Argument with my mum. Call? I need you. And miss you. No one gets it like you do. K
Though they weren’t together, Yaa and Kofi still had an attachment they couldn’t untwine themselves from.
Through ragged sobs, Yaa explained that she’d never cheated on Adric – that she would never. But she did have to explain that she had lied to him about who she was. He was confused, angry, heartbroken. He wasn’t bothered about her background – Yaa was still who she was, still believed in what she believed in – but the fact that their relationship had to be finite killed him. She told him that she had a plan, that Kofi was just a means to an end, that she felt she could change the system from within. Adric had laughed bitterly and stared at her before realisation softened his eyes. He almost looked sorry for her.
‘You really believe that, don’t you? I’ve seen you mobilise students and have the faculty shaking and now you’re talking to me about some archaic child betrothal shit. You have to be with this guy because of family alliances? You think you’re going to marry him and change the world? You think it won’t corrupt you? You think sacrificing us is worth it for a fantasy? Yaa, what are you even talking about? Who are you?’
She couldn’t answer any of his questions. She just didn’t see a way out of it. It was a world that she didn’t know if she could extricate herself from without parts of her falling away with it too. Kofi was part of her scaffolding. Kofi made sure to check in on her, reminding her of her duty, of the ticking clock on her happiness.
Both Adric and Yaa cried the night she confessed. They sat on the floor and whispered, holding hands, they stood up and screamed in each other’s faces, they paced, they embraced. They talked, and they talked, and they talked. Then, finally, in a low voice that reverberated through Yaa and made her heart shatter, Adric asked if their entire relationship had been an experiment. He asked if it was just an adventure for a rich girl who thought she would slum it to make herself feel better about her privilege. He asked her if she laughed at him behind his back, at his crappy car, at his bartender job. The tears were falling faster down Yaa’s cheeks when she grabbed his face and kissed him in response. He kissed her back. It was deep, the kind of kiss that reached all the way to the heart and twisted it, the kind that you both find and lose yourself in. When they finally pulled apart, she shook her head.

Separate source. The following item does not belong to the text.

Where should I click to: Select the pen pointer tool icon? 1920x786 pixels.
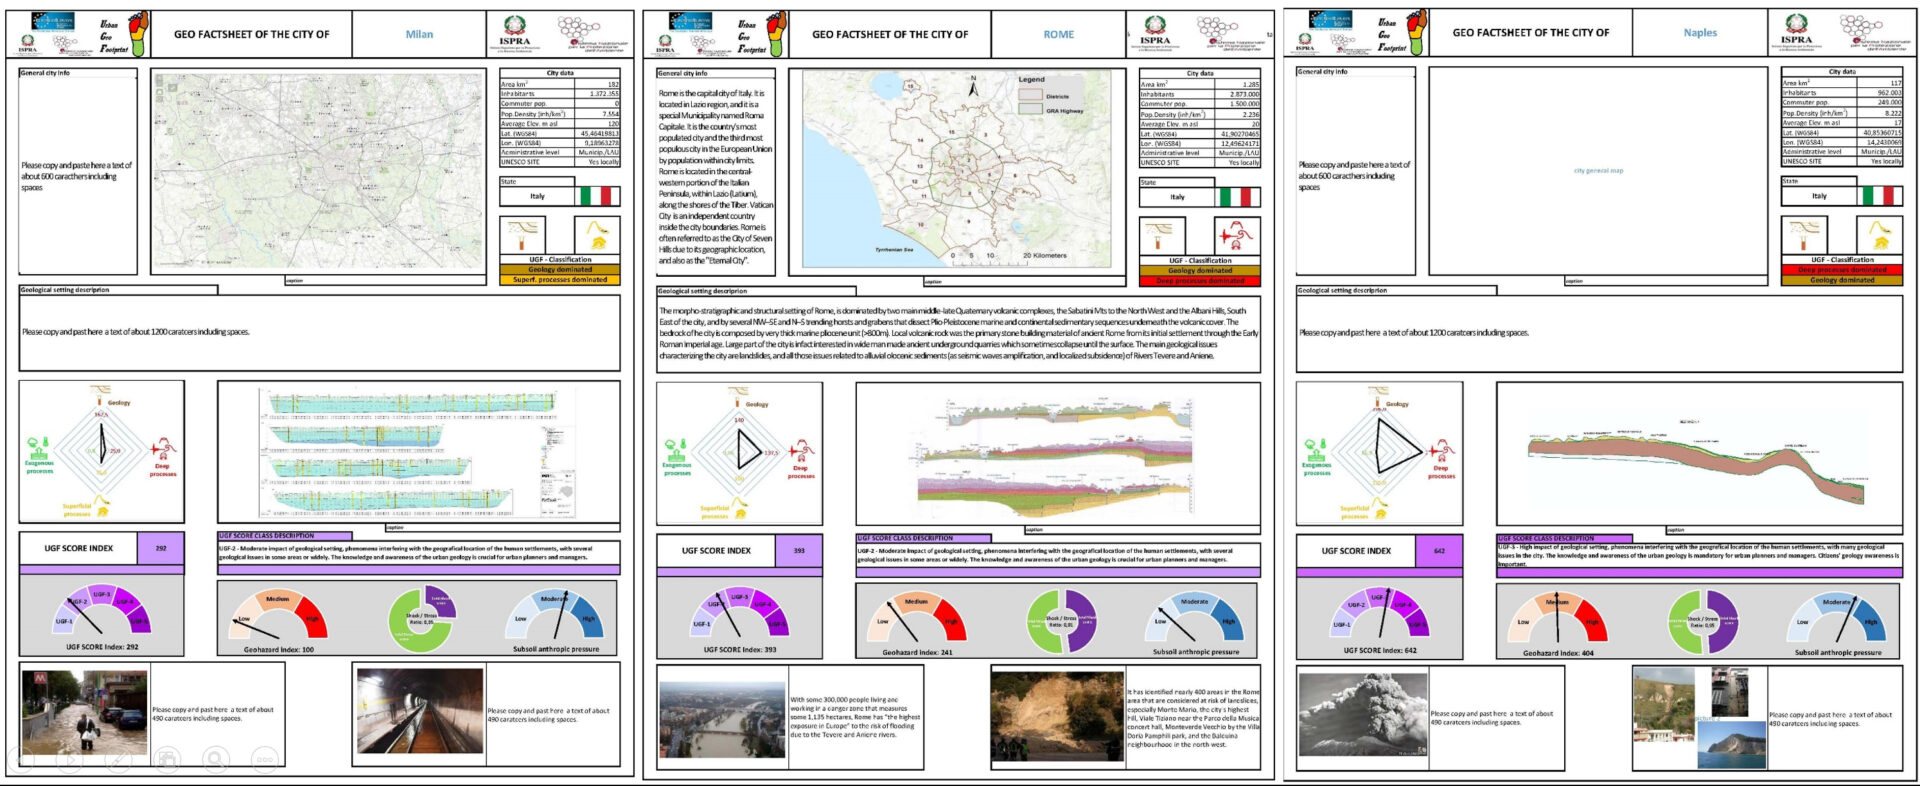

‘You’re the best person I know. This was real, Adric. This is real. I am the realest I ever am with you. I’m messy with you. All over the place, with you. I don’t have to be perfect with you, I just have to be. This wasn’t an experiment. This was me, the purest me I’ve ever felt. For the first time, leading my life . . .’
‘So, lead, Yaayaa. Choose yourself. Rid yourself of these people and their expectations.’

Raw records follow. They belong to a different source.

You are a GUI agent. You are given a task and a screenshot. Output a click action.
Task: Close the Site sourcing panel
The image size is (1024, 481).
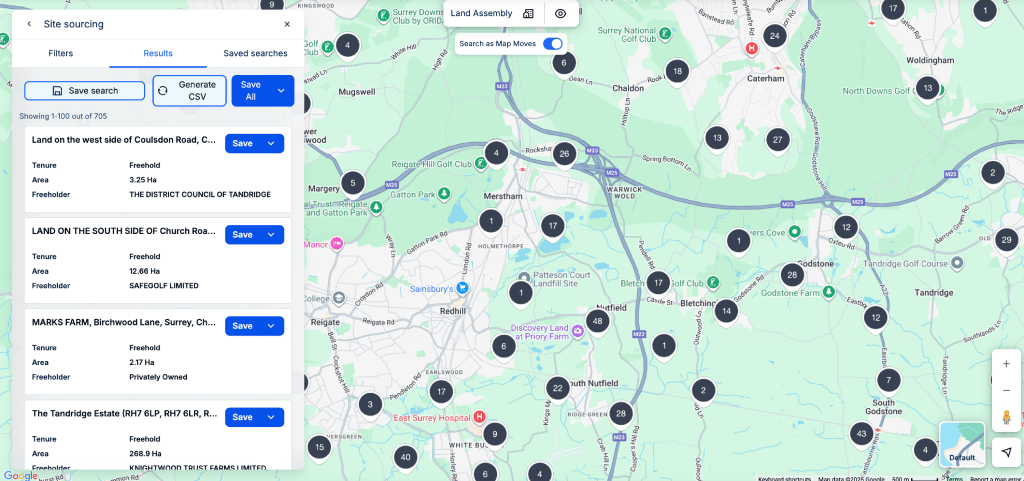[x=287, y=24]
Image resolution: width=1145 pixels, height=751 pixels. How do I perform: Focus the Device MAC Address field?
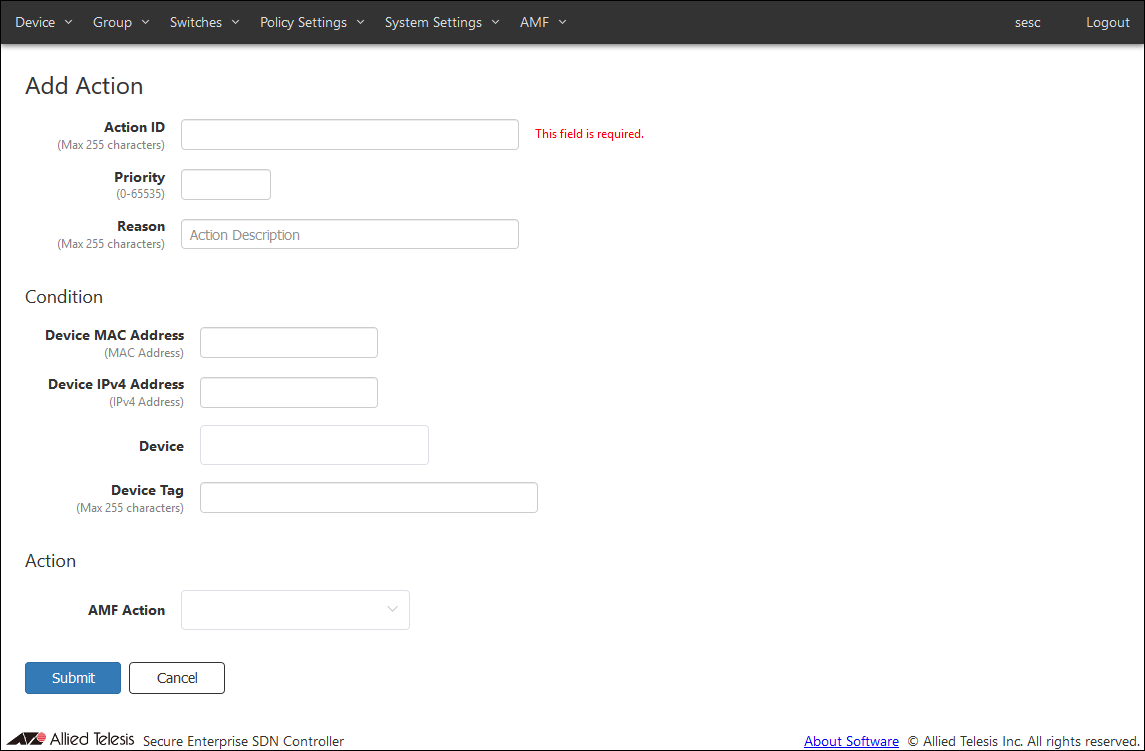(288, 343)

Yaa opened and shut her mouth. It wasn’t that simple. Their families had deals together, their futures were tied up in each other. Kofi and Yaa didn’t know a world without each other. Kofi had always been there: he was her first everything. Kofi didn’t know how to love because his parents didn’t, but he tried in his own way, made up for it where he could. There were worse ways to make a difference in the world. After a few lethally silent moments, Adric nodded, eyes steely, glinting.
‘I’ll miss who I thought you were.’
He walked out of her room.
Yaa didn’t know what she’d expected to happen. The bubble was bound to burst. The rupture felt bigger than a break-up with a boy – it felt like a break-up with herself, not because the boy had been sutured to her like Kofi was, but because she’d been most herself with Adric. She knew she would never feel that again. The heartbreak was so brutal that Yaa had to split herself in two to survive it. She managed to pack away one half of herself, the Yaayaa she wanted to be, and subdue it with the half that had to believe that Kofi was her destiny, and Adric was not. Adric was the break she needed in order to focus on her duty. Frivolity was now out of her system.
She let the shrewd Yaa take over from then on; the version of Yaa who would later have it in her to ignore the fact that her boyfriend was fucking another woman on her birthday. Kofi had inherited his father’s money and weak will, but Yaa knew that, if Kofi was going to listen to anyone, it was going to be her. He trusted her more than anyone else in the world. He was insecure, and as strange as it was, she knew that he admired her, relied on her strength. During their time apart at university, despite screwing half of the student body, Kofi had messaged her constantly, needing reassurance, needing someone who saw past his money and name. That Kofi-less time meant she had been able to grow without the spine of responsibility, learn who she really was. Now, she understood her purpose even more. Her power had to be channelled through him. Though Yaa now found herself having to cut and contort herself to fit back into her and Kofi’s world, she found that this was the most effective way she knew to make a difference.